(RECORDED INFORMATION Opens)

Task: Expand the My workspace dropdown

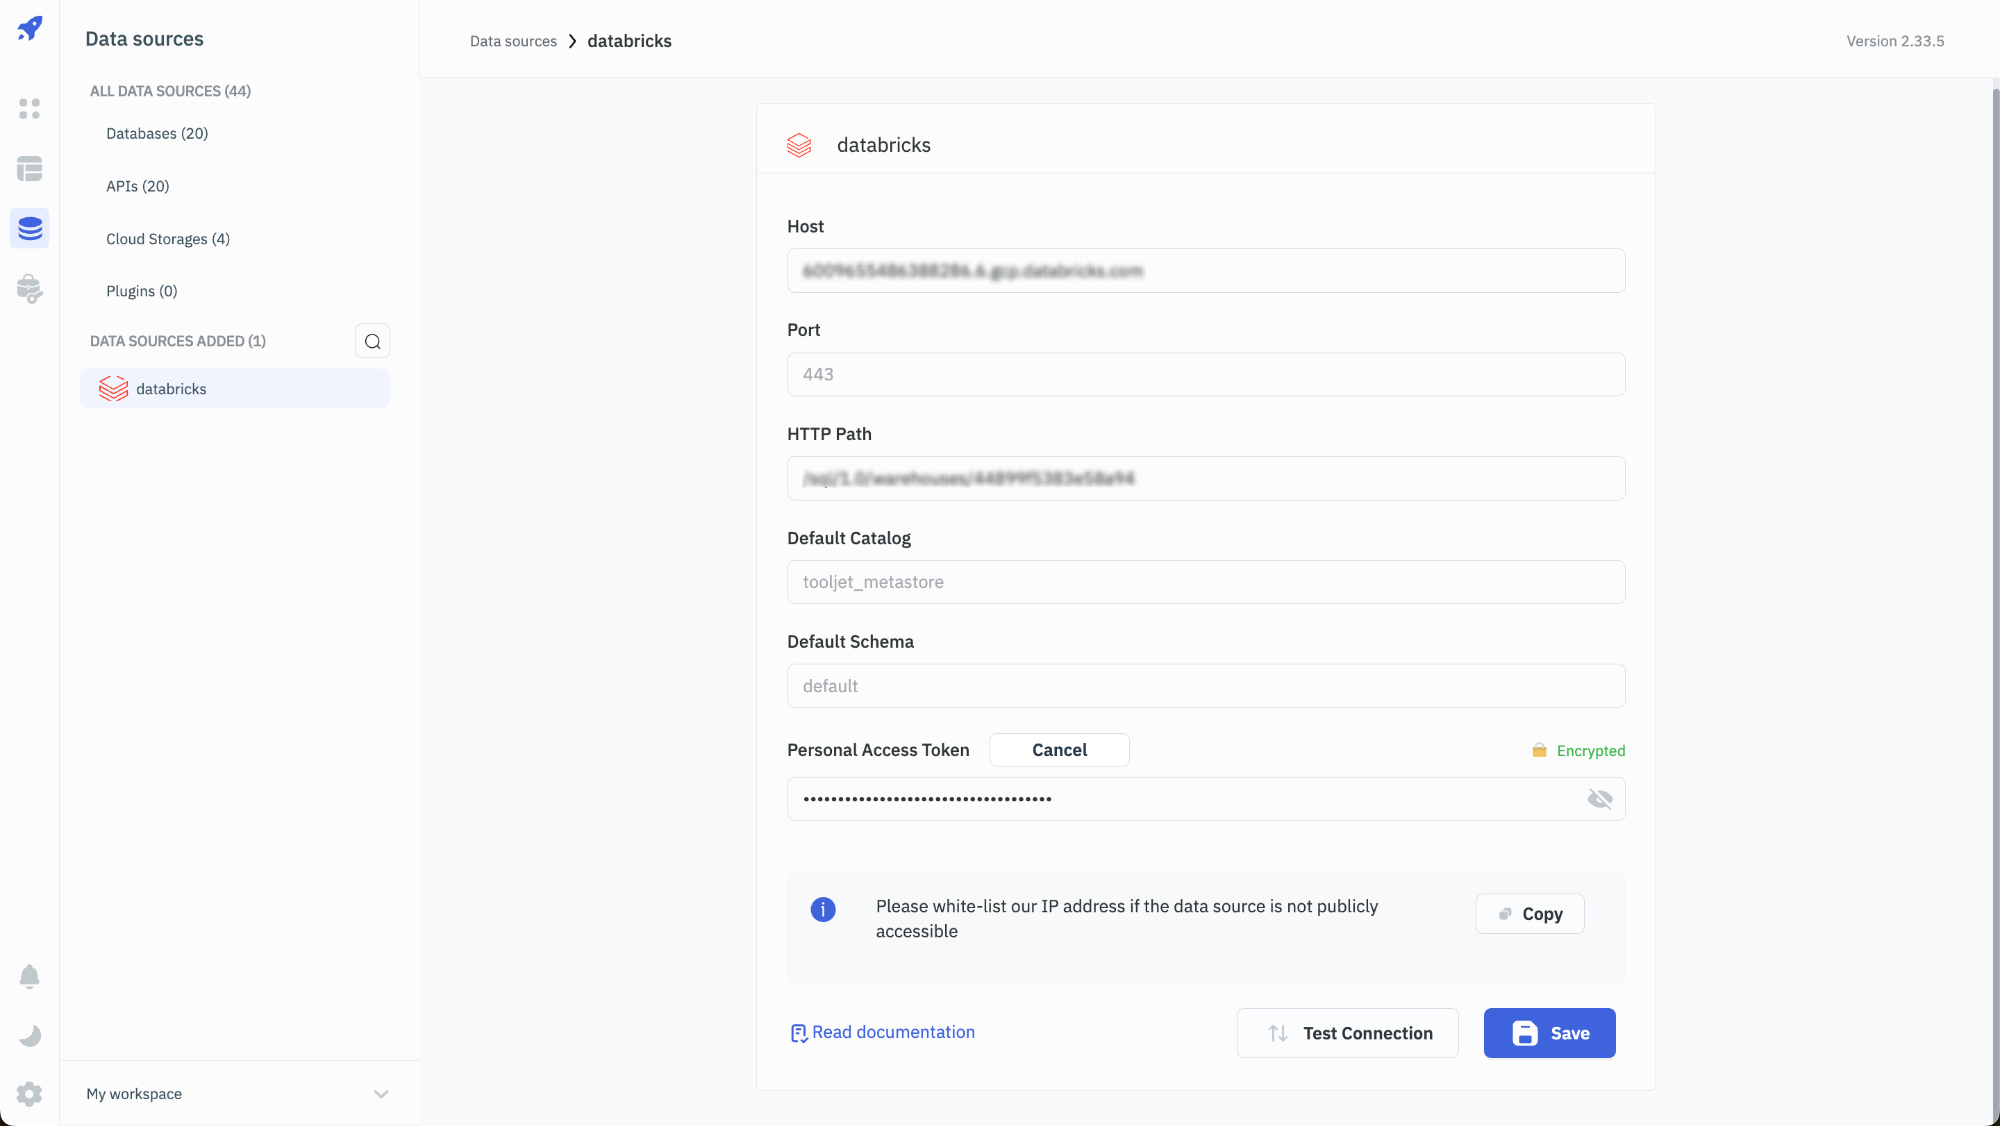Action: 381,1094
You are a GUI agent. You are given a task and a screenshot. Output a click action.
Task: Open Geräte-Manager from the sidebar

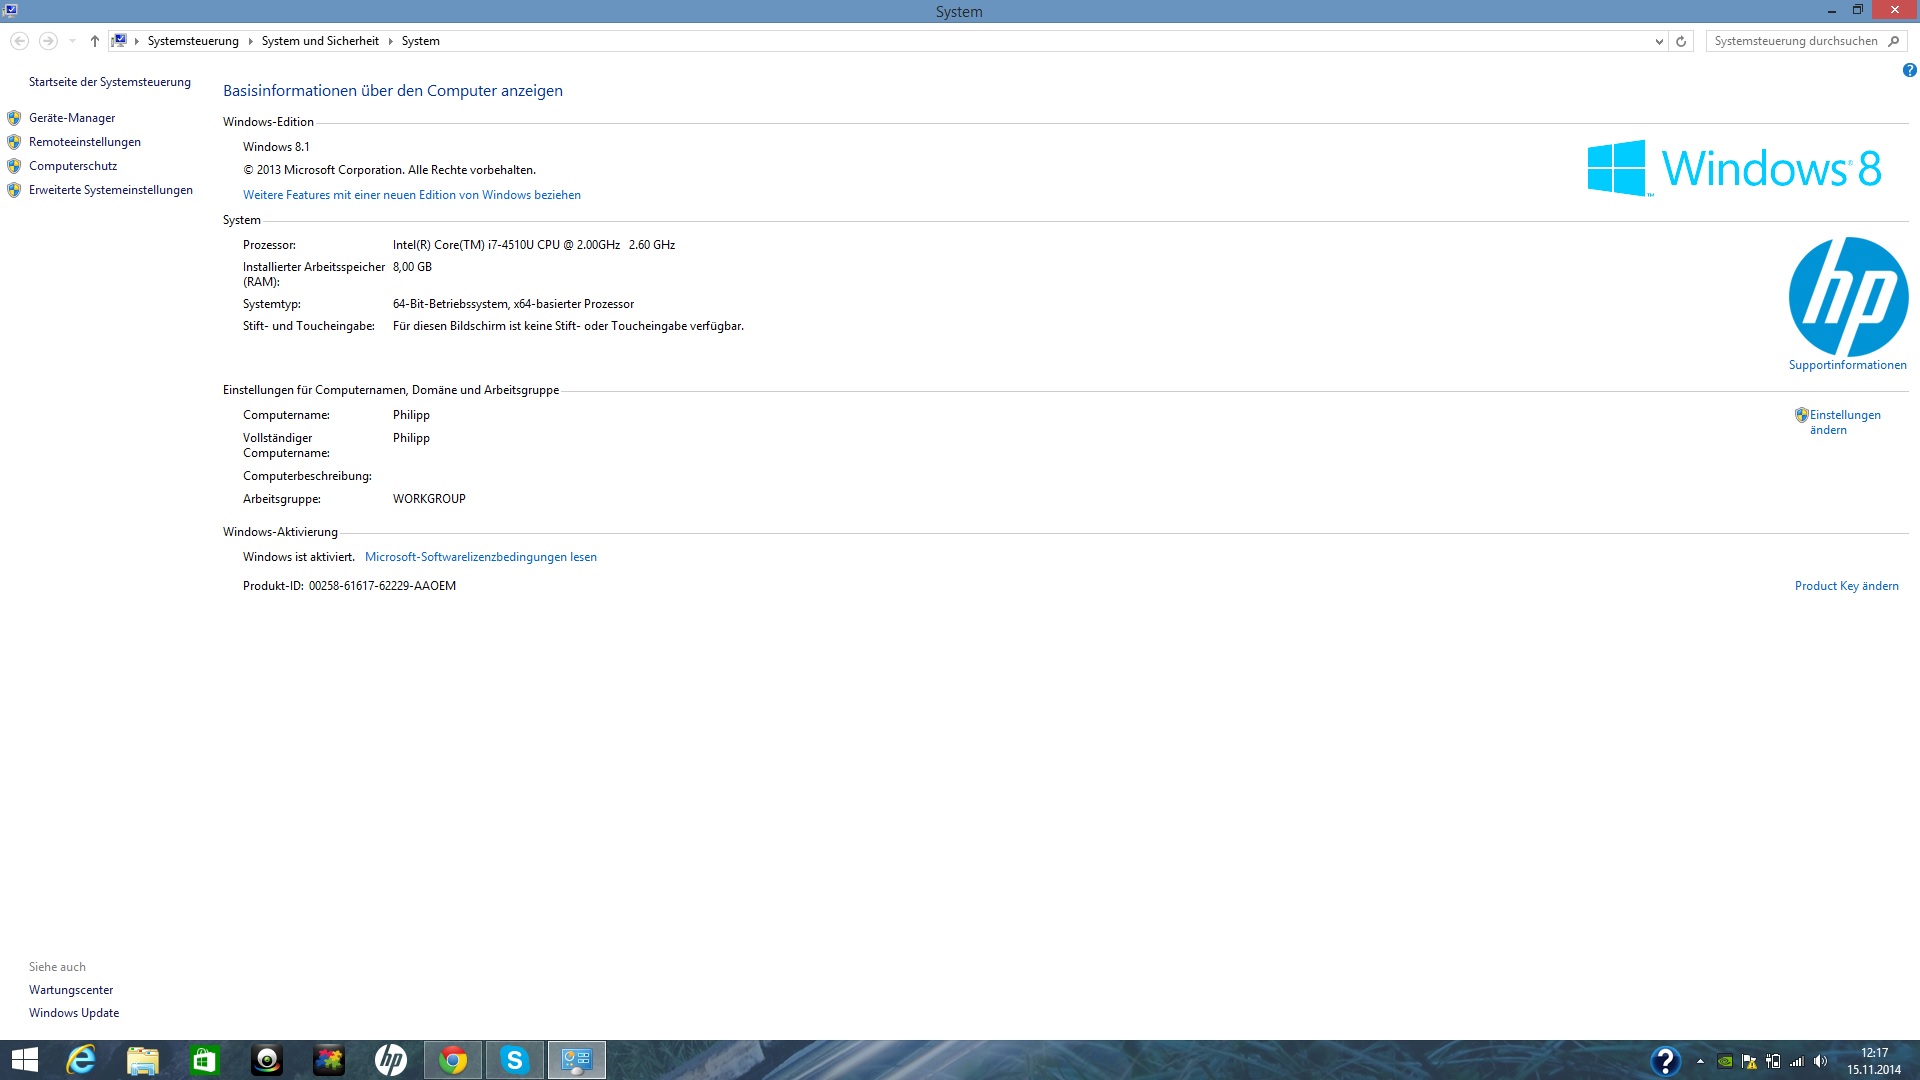pyautogui.click(x=72, y=118)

(RECORDED INFORMATION Closes)

=== WORK TASK ===
Without including any picture, output all the material exactly as it appears.

=== OUTPUT BELOW ===
Task: Expand the My workspace dropdown

Action: 381,1094
You are a GUI agent. You are given a task and a screenshot. Output a click action.
Task: Open Geräte-Manager from the sidebar

pyautogui.click(x=72, y=118)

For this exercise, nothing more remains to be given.